Depois de duzentos anos de boas condições de temperatura e chuvas, coincidentes com o aumento populacional e a maior integração comercial com a Ásia via Rota da Seda, a Europa conheceu uma redução súbita e importante das temperaturas médias no continente e um aumento dos índices pluviométricos, seguidos por décadas de maior instabilidade climática. Essas alterações atmosféricas provocaram uma sequência de problemas nas safras de alimentos e facilitaram o surgimento de doenças nos rebanhos. Também foram responsáveis, segundo o historiador britânico, pelas condições ecológicas que permitiram à bactéria causadora da peste negra e aos seus vetores – pulgas, empoleiradas em ratos – se multiplicar e chegar à Europa.
Mudanças no sistema “socioecológico” medieval, diz Campbell, “desafiam qualquer relação simples de ‘causa e efeito’” e servem para lembrar que cada estágio da transição do século XIV “foi único, com resultados que eram raramente predeterminados e sempre sujeitos a imprevisibilidades”. “Não houve nada pré-ordenado em relação ao que aconteceu. Em qualquer uma das conjunturas, vários resultados diferentes eram possíveis dependendo das configurações precisas de forças humanas e ambientais. A contingência, portanto, importava, bem como imbricações fortuitas de processos humanos e naturais.”
Essa é uma forma menos tranquilizadora de se compreender a história. Nela, embora se possa explicar a maior probabilidade de doenças infecciosas num mundo cada vez mais conectado, por exemplo, não se pode prever quando a próxima mutação de vírus irá emergir, contaminar humanos e dar origem a uma pandemia – com sabe-se lá que efeitos sociais e econômicos.

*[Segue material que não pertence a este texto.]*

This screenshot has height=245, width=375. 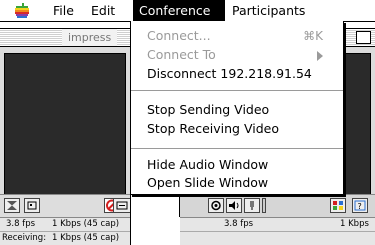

“Nós, historiadores, não estamos de modo algum preparados para trabalhar com o acaso”, observou Manolo Florentino, antes de lembrar uma passagem do romance Moby Dick, que ele parafraseou. “Tem um certo momento em que o Melville fala o seguinte: Tudo bem, os acontecimentos são fruto da necessidade, do livre-arbítrio – mas o golpe final cabe ao acaso.”
[1] O título do livro é um jogo de palavras com o sobrenome da protagonista da história, a radialista Genie Chance, e o substantivo chance que, em inglês, significa “acaso”. Assim, o título pode ser entendido como “isso é obra do acaso” ou “aqui quem fala é a Chance”.